Unable to renew a certificate as acme-challenge can't be reached

Please fill out the fields below so we can help you better.

My domain is: saveeo.com

I ran this command as root:

./certbot-auto renew --webroot -w /var/www/saveeo.com --post-hook “service nginx reload”

It produced this output:

root@ip-172-31-11-220:/opt/certbot# ./certbot-auto renew --webroot -w /var/www/saveeo.com --post-hook "service nginx reload"
Saving debug log to /var/log/letsencrypt/letsencrypt.log

---

Processing /etc/letsencrypt/renewal/saveeo.com.conf

Cert is due for renewal, auto-renewing…
Renewing an existing certificate
Performing the following challenges:
http-01 challenge for saveeo.com
Using the webroot path /var/www/saveeo.com for all unmatched domains.
Waiting for verification…
Cleaning up challenges
Attempting to renew cert from /etc/letsencrypt/renewal/saveeo.com.conf produced an unexpected error: Failed authorization procedure. saveeo.com (http-01): urn:acme:error:unauthorized :: The client lacks sufficient authorization :: Invalid response from http://saveeo.com/.well-known/acme-challenge/z7jEQ9qERYSSJfW-LW8feFGrES3EwpFnwSXXgJaRKLk: "

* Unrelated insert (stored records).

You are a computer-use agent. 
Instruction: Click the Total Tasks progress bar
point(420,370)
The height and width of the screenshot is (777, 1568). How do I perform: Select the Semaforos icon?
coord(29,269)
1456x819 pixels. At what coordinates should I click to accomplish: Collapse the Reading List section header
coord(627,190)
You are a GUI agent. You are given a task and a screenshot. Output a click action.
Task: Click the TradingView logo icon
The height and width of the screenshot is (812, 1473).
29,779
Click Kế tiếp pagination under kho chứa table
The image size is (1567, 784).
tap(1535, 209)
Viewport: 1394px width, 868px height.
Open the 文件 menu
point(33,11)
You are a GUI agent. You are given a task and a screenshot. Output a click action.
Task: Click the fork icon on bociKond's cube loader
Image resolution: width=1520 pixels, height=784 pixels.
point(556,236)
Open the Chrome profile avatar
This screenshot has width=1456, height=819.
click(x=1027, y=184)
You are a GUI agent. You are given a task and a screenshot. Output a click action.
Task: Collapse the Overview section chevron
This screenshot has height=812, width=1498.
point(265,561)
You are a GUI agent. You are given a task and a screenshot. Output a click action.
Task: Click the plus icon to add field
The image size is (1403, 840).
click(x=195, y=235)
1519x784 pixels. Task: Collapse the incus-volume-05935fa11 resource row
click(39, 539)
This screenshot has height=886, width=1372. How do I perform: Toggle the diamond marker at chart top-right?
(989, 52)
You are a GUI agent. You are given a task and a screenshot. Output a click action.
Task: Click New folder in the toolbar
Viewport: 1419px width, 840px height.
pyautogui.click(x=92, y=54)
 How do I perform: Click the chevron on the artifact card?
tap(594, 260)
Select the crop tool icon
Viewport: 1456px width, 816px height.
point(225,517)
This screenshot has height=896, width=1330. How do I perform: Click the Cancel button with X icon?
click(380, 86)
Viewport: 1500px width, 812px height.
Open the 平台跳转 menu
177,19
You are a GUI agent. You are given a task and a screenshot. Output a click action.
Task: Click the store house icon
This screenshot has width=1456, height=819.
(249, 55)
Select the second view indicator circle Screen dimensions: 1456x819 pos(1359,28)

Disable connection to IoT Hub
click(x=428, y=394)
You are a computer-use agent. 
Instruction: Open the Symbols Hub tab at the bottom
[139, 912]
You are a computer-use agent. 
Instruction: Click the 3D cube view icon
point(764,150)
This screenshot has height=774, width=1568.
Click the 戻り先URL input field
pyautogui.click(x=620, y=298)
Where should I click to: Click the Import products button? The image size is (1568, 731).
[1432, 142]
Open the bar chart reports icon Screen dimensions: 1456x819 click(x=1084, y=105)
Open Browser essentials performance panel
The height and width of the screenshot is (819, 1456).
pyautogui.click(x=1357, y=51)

<meta http-equiv="X-UA-Compa". Skipping.

All renewal attempts failed. The following certs could not be renewed:
/etc/letsencrypt/live/saveeo.com/fullchain.pem (failure)
Running post-hook command: service nginx reload
1 renew failure(s), 0 parse failure(s)

IMPORTANT NOTES:

• The following errors were reported by the server:

  Domain: saveeo.com
  Type: unauthorized
  Detail: Invalid response from
  http://saveeo.com/.well-known/acme-challenge/z7jEQ9qERYSSJfW-LW8feFGrES3EwpFnwSXXgJaRKLk:
  "

  <meta http-equiv="X-UA-Compa"

  To fix these errors, please make sure that your domain name was
  entered correctly and the DNS A record(s) for that domain
  contain(s) the right IP address.
  root@ip-172-31-11-220:/opt/certbot#

My web server is (include version):

nginx/1.10.1

The operating system my web server runs on is (include version):

Ubuntu Xenial

My hosting provider, if applicable, is:

AWS

I can login to a root shell on my machine (yes or no, or I don’t know):

I can login. I have used this exact command to renew 4 times before, but this time it doesn’t work. Weird

I’m using a control panel to manage my site (no, or provide the name and version of the control panel):

No.

It seems your http to https redirection is removing the URL.
The redirection should bypass /.well-known or /.well-known/acme-challenge

Try placing a “test.txt” file in the acme-challenge folder.
Get that to work (http://saveeo.com/.well-known/acme-challenge/test.txt) and then try to renew.

How come this exact command has worked without any issues the last few times I ran it?

I will check that as well.

Update: text.txt isn’t accessible. Gives a 301.

This topic was automatically closed 30 days after the last reply. New replies are no longer allowed.